Ama idareci ve irade sahiplerine bunu anlatmak var. Bakınız bir memlekette manevi büyüklere hürmet olmadığı zaman huzur olmaz. Olmadı. Olmayacak. Olamaz da zaten. Ama biz Antik tiyatroyu hayata geçirme adına turizm adına bir şey yaparken bu memlekette antik tiyatroya gezip de Abdal Hazretleri ve Çilimli Yeniköy'deki de Muslihiddin Hazretleri'ni de ziyaret etmek isteyenler olacaktır.

Yani turizm güzel enformasyon güzel tarih güzel ama anlamı amacı insanın milli, manevi, insani değerlerine göre hayat bulması lazım. Dağı, taşı oyuyoruz, Bitinya Uygarlığı için ama bu uygarlığı bize kazandıran Bu coğrafyayı bize kazandıran kırk tane şehit ve onların başındaki manevi kanaat önderi mübarek Allah dostu, Abdal Hazretlerinin mekânını da, türbesini de, halini de kendi haline bırakıyoruz Allah adama sorar.
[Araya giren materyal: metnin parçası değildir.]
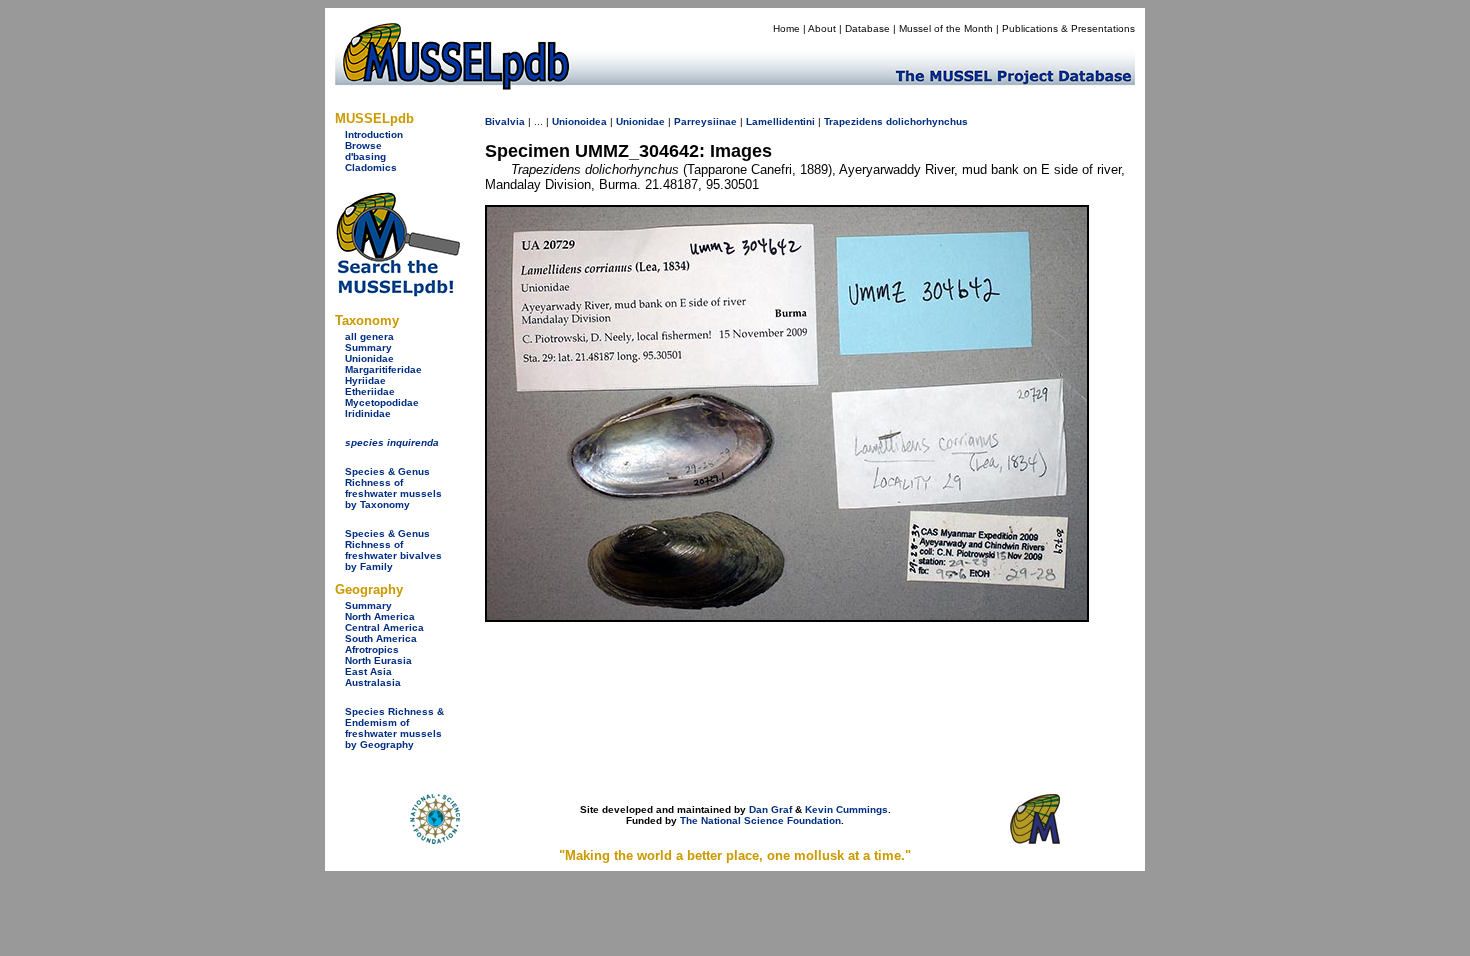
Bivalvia (505, 121)
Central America (384, 627)
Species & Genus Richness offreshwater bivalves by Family (393, 550)
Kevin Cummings (846, 809)
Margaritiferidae (383, 369)
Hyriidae (365, 380)
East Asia (368, 671)
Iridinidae (368, 413)
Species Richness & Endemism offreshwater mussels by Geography (394, 728)
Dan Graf (770, 809)
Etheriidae (370, 391)
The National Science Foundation (760, 820)
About (822, 28)
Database (867, 28)
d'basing (365, 156)
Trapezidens (853, 121)
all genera (369, 336)
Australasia (373, 682)
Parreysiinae (705, 121)
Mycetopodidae (382, 402)
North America (380, 616)
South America (381, 638)
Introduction (374, 134)
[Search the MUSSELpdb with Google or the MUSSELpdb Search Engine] (397, 292)
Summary (368, 347)
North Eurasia (378, 660)
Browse (363, 145)
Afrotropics (372, 649)
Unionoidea (579, 121)
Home (786, 28)
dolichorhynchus (927, 121)
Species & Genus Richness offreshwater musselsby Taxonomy (393, 488)
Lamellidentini (780, 121)
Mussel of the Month (946, 28)
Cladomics (371, 167)
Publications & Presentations (1068, 28)
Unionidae (369, 358)
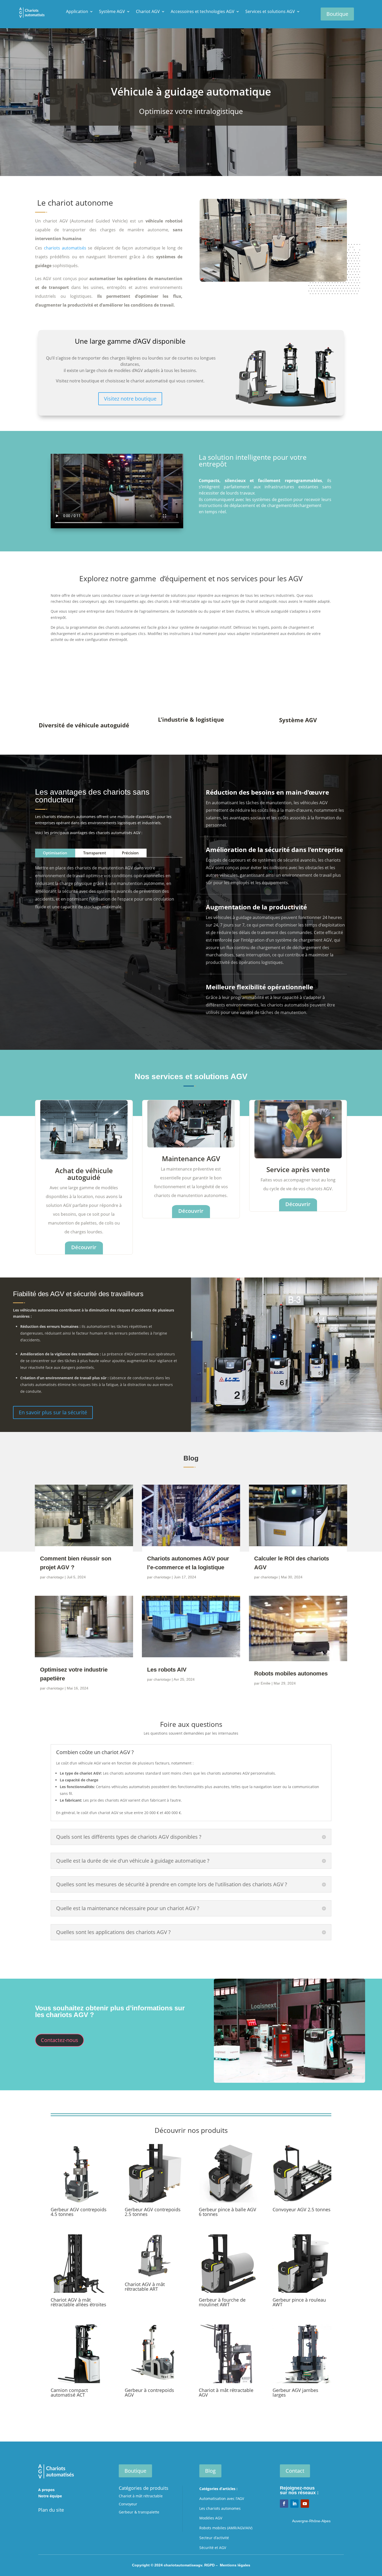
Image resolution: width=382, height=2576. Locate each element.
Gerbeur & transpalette (139, 2512)
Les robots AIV (167, 1669)
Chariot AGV (148, 12)
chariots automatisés (65, 248)
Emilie (266, 1683)
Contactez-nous (59, 2040)
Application (77, 12)
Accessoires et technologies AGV (202, 12)
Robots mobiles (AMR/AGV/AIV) (225, 2527)
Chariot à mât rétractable (141, 2495)
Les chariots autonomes (220, 2508)
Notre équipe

Ha, bugüne kadar bilmiyordunuz. Şimdi öğrendiniz. İlgilileri, yetkilileri, devletimizin siyasetimizin, iradenizin elinde olanların bilgisine sunulur.

Ey Hasan Şengüloğlu! Bu konunun konuşulduğu zaman sen de vardın. AK Parti'nin il başkanı. Hatta bu konuya çok da vakıfsın.

 Bizi Ayşe Hanım dinlemiyor zaten. Dinleyeceğini de zannetmiyorum. Dinlemesin. Kendisi bilir tabii. O genel başkan. Milletvekili. Ama seni dinlemesi lazım! Bunu Sayın Ayşe Keşir'e, Sayın Faruk Özlü'ye Sayın Vali Selçuk Aslan'a anlatmanızda fayda var. Çünkü konuyu siz de biliyorsunuz. Siz olaya vakıfsınız. Bu böyle siyaseten geçirilecek bir konu değil. Bu dert konusu! Ha burada bir Abdal Hazretleri var. 40 tane de şehit var. Burada talebeleriyle beraber şehit olmuş. Moğollarla kâfirle savaşırken…

Ama bunun türbesi, türbesinin alanı, mekânı: sarhoşların uyuşturucuların, mekânı haline gelmiş çok rezil bir halde diye Sayın Cumhurbaşkanı Recep Tayyip Erdoğan duyarsa bunu ve bunun buradan söylendiğini de bilirse buna rağmen de herhangi bir şey olmazsa o zaman size ve bu makama mevkiye, siyasete ne olacağını ben de bilmiyorum.

Ama şundan emin olun şu an itibariyle İletişim Başkanı'nın,  Cumhurbaşkanı İletişim Merkezi'ndeki herkes bunu duydu. Ondan sonrası size kalmış…”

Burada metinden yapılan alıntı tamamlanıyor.